When Eboni Hicks created Brown Girls in Tech last year, the main goal was to expose young women, specifically those of color, to the field of technology.
“The whole purpose of the organization is to educate and make our young brown girls more aware of opportunities (in technology),” she said Thursday. “It started initially through Girls Who Code (an Augusta-based coding club for females) but through that relationship it was decided that there was more of a need to introduce this group to our girls.”
Once the group was formed, its 22 girls ages 10 to 18 began using their coding skills to create a website to combat an issue they felt caused a significant impact on them and their peers. The project focuses on ways to prevent cyberbullying and is set to launch Saturday.
An event to honor the students’ work and website launch will be at 10 a.m. in Room EC-1210 at the Augusta University Health Sciences Building, 987 St. Sebastian Way.

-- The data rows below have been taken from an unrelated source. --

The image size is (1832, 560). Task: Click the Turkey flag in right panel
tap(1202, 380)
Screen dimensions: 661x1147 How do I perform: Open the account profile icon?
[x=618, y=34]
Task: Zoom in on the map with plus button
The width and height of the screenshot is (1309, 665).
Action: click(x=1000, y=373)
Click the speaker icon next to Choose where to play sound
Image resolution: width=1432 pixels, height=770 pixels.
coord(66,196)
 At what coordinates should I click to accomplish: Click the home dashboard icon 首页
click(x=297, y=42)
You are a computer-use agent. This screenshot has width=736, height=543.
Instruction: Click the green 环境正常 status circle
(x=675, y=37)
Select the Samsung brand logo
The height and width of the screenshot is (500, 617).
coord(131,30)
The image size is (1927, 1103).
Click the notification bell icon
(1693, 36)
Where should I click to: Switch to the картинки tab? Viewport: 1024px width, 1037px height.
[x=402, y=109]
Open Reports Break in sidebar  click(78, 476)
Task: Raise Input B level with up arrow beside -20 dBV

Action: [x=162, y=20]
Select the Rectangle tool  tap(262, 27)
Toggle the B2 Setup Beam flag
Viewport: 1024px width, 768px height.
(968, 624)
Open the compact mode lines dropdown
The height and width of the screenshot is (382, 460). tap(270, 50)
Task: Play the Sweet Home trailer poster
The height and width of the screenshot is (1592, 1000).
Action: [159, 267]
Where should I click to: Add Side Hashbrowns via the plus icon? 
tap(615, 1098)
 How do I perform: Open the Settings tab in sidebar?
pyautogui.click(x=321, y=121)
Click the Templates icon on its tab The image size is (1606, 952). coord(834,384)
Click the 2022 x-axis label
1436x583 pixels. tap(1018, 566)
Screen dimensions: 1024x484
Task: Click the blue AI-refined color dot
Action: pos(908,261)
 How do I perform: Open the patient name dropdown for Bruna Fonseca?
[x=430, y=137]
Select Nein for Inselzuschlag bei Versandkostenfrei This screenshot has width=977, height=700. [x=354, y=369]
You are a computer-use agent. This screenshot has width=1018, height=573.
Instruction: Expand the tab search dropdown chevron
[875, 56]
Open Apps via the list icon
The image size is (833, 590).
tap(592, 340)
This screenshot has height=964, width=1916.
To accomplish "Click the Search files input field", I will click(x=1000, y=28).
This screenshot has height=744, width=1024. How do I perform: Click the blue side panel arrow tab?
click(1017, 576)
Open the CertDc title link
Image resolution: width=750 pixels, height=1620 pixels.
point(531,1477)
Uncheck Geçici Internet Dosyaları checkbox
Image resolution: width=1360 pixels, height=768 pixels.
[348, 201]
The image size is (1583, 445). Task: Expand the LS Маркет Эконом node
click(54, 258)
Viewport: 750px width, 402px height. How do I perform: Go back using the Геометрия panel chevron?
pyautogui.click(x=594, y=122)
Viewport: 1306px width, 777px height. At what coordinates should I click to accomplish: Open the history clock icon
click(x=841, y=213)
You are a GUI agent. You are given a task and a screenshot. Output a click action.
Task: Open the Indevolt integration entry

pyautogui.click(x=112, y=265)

The project is one that Alicia Elam, co-facilitator of Girls Who Code, believes connected the girls.
“We talked about cyberbullying and other forms of bullying and how to combat that from Sept. 24 until now,” she said. “So we’re so excited because this is a combination of our girls and everything they’ve learned, and they each have a story to tell.”
The experience is something that gives 15-year-old Tatum Minter confidence.
“I didn’t know it took much work into building things like this, so it taught me how to code and how to build friendships with others,” the A.R. Johnson student said Thursday.
She feels the website will help those who have been bullies or bullied.
“It basically tells stories about people who have been bullied and try to inform people about it so they can try to get help because a main outcome of being bullied is suicide,” Tatum said.
Ally Owens, a 13-year-old student at Davidson Fine Arts Magnet School, believes the website will help create awareness about the issue.
“The bullies are behind a screen and they’re just saying these mean comments about another person, but there’s more to it than just those comments,” she said. “Sometimes the comments can be more threatening.”